To run the other instances, adjust the volume and container names and
additionally specify the join address of the first instance (replace N
with
the respective number and A
with the host address):
export IP=<IP of docker host>
docker volume create arangodbN
docker run -it --name=adbN --rm -p 8528:8528 \
-v arangodbN:/data \
-v /var/run/docker.sock:/var/run/docker.sock \
arangodb/arangodb-starter \
--starter.address=$IP \
--starter.join A \
--docker.net-mode=default
If you use the Enterprise Edition Docker image, you have to set the license key
in an environment variable by adding this option to the above docker
command
(place <the-key>
with the actual license key):
-e ARANGO_LICENSE_KEY=<the-key>
The Starter hands the license key to the Docker containers it launches for ArangoDB.
You can get a free evaluation license key by visiting:
www.arangodb.com/download-arangodb-enterprise/
TLS verified Docker services
Oftentimes, one needs to harden Docker services using client certificate and TLS verification.
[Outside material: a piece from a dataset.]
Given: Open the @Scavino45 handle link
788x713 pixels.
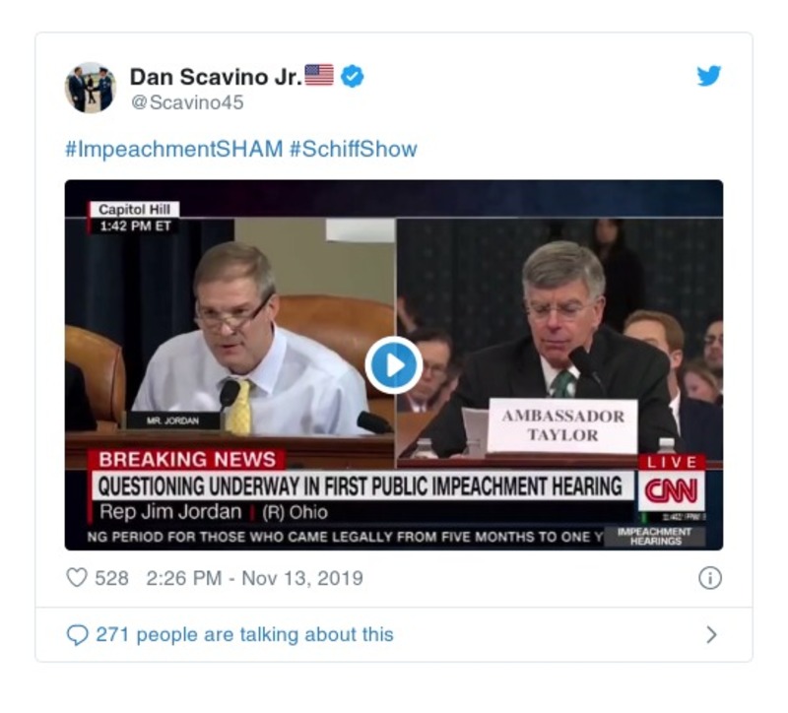Looking at the screenshot, I should tap(186, 102).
The Docker API allows subsequently only certified access. As the ArangoDB starter starts the ArangoDB cluster instances using this Docker API, it is mandatory that the ArangoDB starter is deployed with the proper certificates handed to it, so that the above command is modified as follows:
export IP=<IP of docker host>
export DOCKER_CERT_PATH=/path/to/certificate
docker volume create arangodbN
docker run -it --name=adbN --rm -p 8528:8528 \
-v arangodbN:/data \
-v /var/run/docker.sock:/var/run/docker.sock \
-v $DOCKER_CERT_PATH:$DOCKER_CERT_PATH \
-e DOCKER_TLS_VERIFY=1 \
-e DOCKER_CERT_PATH=$DOCKER_CERT_PATH \
arangodb/arangodb-starter \
--starter.address=$IP \
--docker.net-mode=default
Note that the environment variables DOCKER_TLS_VERIFY
and DOCKER_CERT_PATH
as well as the additional mountpoint containing the certificate have been added above.
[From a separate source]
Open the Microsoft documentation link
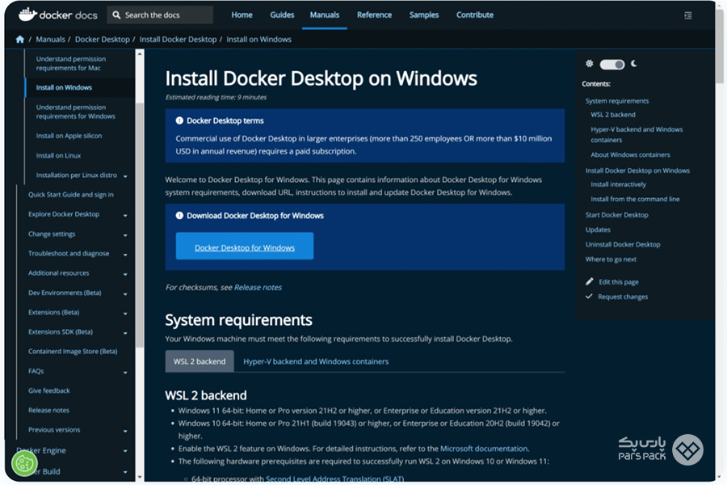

The assignment of DOCKER_CERT_PATH
is optional, in which case it
is mandatory that the certificates are stored in $HOME/.docker
. So
the command would then be as follows:
export IP=<IP of docker host>
docker volume create arangodbN
docker run -it --name=adbN --rm -p 8528:8528 \
-v arangodbN:/data \
-v /var/run/docker.sock:/var/run/docker.sock \
-v /path/to/cert:/root/.docker \
-e DOCKER_TLS_VERIFY=1 \
arangodb/arangodb-starter \
--starter.address=$IP \
--docker.net-mode=default
Under the Hood
The first arangodb
you run becomes the leader of your Starter setup
(also called master), the other arangodb
instances become the
followers of your Starter setup. This is not to be confused with the
Leader/Follower replication of ArangoDB. The terms above refer to the Starter setup.
The Starter leader determines which ArangoDB server processes to launch on which Starter follower, and how they should communicate.
It then launches the server processes and monitors them. Once it has detected that the setup is complete, you get the prompt.
The Starter leader saves the setup for subsequent starts.